▶ PROMPT
Could you copy each line of the listing that holds "dialog"?

▶ MATERIAL FOR THIS TASK
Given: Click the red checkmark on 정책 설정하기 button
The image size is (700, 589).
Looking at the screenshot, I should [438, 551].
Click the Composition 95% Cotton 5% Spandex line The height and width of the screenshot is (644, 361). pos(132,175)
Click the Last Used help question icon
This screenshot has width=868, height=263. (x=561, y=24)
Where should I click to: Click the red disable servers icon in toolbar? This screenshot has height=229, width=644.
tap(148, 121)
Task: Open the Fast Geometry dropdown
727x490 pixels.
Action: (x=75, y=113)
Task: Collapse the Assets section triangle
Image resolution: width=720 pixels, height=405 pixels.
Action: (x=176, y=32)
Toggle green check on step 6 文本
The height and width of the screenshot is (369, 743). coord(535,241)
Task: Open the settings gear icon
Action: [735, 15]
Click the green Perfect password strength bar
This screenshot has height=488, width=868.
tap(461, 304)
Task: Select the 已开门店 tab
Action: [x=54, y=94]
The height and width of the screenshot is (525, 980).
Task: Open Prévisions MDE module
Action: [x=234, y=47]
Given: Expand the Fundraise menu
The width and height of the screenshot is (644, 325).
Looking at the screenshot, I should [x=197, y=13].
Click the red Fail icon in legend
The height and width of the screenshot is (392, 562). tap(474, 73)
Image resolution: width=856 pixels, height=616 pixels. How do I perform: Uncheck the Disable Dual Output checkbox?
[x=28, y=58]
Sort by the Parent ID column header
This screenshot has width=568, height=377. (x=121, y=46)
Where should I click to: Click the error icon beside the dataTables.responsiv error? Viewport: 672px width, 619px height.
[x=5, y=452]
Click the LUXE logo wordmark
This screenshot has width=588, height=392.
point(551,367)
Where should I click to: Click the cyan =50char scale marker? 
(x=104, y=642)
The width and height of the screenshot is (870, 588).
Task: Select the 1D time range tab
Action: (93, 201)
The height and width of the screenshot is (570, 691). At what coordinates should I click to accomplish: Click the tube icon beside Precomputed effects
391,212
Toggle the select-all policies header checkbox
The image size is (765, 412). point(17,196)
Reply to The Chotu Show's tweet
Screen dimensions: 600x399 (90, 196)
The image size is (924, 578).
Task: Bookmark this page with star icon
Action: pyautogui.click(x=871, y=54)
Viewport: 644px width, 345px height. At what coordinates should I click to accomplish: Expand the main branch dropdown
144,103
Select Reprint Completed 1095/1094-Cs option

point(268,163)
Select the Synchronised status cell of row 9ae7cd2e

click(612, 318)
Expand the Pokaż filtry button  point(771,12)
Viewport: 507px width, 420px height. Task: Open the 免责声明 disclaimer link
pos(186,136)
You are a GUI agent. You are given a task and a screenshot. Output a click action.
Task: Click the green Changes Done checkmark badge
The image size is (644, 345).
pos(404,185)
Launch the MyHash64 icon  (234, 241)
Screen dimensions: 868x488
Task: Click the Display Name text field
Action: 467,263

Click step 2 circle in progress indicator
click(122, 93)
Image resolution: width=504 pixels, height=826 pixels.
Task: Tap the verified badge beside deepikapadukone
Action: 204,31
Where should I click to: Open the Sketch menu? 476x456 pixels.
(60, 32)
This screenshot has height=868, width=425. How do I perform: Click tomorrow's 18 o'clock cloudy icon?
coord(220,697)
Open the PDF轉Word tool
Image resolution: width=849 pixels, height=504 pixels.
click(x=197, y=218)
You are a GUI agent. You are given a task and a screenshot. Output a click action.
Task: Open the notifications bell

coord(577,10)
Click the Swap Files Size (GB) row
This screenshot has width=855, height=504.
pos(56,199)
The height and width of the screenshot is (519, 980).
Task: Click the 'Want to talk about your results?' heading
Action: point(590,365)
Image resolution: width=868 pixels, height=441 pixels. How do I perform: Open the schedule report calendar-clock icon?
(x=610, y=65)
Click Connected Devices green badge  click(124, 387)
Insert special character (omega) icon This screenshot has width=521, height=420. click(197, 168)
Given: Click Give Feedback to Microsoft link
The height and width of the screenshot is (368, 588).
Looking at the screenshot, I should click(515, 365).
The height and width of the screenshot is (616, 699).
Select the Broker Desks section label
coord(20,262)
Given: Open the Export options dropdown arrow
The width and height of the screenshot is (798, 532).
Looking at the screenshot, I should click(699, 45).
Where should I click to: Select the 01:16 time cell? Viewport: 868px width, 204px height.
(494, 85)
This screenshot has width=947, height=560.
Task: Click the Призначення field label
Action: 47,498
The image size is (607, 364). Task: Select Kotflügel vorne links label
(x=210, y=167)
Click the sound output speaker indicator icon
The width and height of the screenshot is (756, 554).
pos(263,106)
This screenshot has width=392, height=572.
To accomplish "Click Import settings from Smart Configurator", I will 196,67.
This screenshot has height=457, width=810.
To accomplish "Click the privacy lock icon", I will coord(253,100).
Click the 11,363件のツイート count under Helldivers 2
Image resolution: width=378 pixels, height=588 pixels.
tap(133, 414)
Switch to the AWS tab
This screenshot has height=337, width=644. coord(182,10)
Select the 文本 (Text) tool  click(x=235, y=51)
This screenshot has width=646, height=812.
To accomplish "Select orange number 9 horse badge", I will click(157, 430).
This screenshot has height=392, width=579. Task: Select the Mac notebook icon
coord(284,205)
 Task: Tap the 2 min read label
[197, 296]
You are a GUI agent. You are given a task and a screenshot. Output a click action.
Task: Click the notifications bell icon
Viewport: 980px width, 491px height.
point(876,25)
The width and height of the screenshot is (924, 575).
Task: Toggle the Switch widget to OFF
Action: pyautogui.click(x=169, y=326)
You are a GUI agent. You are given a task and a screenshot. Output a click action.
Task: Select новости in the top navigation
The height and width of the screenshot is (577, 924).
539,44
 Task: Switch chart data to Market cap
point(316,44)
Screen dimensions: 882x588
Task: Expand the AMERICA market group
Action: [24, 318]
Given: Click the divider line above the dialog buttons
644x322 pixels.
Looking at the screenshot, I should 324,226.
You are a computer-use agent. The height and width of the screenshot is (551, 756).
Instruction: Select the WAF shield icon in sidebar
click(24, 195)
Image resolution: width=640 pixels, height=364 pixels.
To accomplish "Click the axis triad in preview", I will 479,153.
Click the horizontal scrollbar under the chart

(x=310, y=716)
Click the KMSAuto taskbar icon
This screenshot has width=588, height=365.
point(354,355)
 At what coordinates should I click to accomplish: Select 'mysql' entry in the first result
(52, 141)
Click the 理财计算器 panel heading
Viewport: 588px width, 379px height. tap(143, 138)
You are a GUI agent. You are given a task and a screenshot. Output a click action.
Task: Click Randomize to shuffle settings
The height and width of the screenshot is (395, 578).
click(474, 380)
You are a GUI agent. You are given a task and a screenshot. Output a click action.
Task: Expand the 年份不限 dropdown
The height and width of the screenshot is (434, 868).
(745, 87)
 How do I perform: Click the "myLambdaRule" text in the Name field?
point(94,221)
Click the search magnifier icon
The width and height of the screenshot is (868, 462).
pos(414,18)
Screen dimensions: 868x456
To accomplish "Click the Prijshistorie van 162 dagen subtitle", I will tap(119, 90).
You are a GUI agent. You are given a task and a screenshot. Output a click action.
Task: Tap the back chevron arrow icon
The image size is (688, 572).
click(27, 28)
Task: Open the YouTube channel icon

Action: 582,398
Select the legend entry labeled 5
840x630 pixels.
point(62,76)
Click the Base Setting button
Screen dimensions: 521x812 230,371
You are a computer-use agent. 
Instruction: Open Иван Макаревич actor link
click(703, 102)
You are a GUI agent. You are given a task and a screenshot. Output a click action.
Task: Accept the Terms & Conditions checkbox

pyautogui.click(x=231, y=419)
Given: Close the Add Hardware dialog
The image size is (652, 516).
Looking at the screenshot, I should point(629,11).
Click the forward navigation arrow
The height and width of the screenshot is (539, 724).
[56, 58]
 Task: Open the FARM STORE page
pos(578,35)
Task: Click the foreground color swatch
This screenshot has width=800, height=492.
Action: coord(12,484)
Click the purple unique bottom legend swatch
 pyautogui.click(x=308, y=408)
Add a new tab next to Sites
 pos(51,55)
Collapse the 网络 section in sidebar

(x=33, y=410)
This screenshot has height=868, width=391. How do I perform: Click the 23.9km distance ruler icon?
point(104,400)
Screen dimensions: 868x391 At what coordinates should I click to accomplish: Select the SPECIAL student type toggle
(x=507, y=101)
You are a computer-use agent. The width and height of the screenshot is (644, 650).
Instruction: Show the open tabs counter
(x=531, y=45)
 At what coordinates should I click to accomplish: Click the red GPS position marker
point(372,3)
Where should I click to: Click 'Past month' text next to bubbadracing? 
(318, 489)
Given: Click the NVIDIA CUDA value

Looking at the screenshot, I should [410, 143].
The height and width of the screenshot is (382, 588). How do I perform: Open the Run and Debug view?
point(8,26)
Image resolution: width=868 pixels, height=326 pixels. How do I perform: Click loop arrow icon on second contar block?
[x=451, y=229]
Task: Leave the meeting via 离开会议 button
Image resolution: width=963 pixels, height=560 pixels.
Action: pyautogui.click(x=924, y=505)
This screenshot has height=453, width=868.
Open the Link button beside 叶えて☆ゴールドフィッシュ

▶ ANSWER TO THIS EXERCISE
Given: Click the divider line above the dialog buttons
Given: Close the Add Hardware dialog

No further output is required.